唯物論者

唯物論の再構築

ハイデガー存在と時間 解題(第2編第4章 脱自と日常)

2018-08-28 22:37:51 | ハイデガー存在と時間

 在り方の意味を脱自(=時間性)とした前章の結論を踏まえて、ハイデガーは「存在と時間」のこれまでの日常性分析の軌跡を脱自の視点から捉え返す。ここでは了解・情念・頽落・語りの現の開示の各構造の捉え返しから始まり、予期と忘却から現成する日常的時間と道具連関、さらに道具からの事物の現成と理論的態度の時的成熟、そして空間論を再考した第2編第4章を概観する。


[第2編 第4章の概要]

 現存在における到来・既在・現在の脱自は、時的成熟を経て以下のように了解・情念・頽落の現の開示の各構造へと自己復帰する。

・了解…投企した自己を悟る到来。
・情念…投げられた自己の不安として現れる既在。
・頽落…先駆も無く世の中に支配され、到来と既在から自己を疎外する非本来の現在。
     例えば好奇にある現在は、変様した予期において到来から逃避し、既在の忘却をもって現成の安逸に留まっている。

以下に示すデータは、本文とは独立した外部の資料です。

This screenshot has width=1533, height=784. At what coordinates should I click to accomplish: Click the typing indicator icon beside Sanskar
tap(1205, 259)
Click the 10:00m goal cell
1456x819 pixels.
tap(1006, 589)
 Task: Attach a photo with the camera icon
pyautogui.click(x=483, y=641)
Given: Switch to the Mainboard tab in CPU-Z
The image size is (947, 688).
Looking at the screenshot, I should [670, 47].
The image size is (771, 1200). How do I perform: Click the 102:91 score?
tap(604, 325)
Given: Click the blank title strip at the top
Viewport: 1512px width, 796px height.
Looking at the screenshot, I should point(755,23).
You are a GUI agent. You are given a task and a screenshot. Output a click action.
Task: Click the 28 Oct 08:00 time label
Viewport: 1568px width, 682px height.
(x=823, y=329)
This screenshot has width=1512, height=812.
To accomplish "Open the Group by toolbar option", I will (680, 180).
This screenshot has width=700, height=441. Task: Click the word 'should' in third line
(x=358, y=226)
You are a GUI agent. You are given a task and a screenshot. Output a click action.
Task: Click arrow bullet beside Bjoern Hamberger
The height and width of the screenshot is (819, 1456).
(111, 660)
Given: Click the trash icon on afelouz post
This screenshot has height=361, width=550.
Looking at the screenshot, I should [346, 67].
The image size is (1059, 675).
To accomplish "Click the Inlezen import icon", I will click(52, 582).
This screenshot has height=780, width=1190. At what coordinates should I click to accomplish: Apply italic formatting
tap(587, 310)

しかし時間が過去から現在を経て未来に進むのと違い、脱自(時間性)は到来が既在を伴って現在として現成する。それゆえに上記の対応関係は1対1ではなく、以下のように本来的ではない到来と既在、および本来の現在が他の開示構造と混成する形で現れる。

・予期…先駆も無く世の中に支配された非本来の到来。単なる現成に留まる。
・忘却…先駆も無く世の中に支配され、自己固有の在り方から逃避した非本来の既在。予期や想起を伴う恐れとして現れる。
・語り…到来と既在が現成する本来的な現在。到来・既在・現在への分節を行う。主語と述語の連結に先行する言語成立の出発点。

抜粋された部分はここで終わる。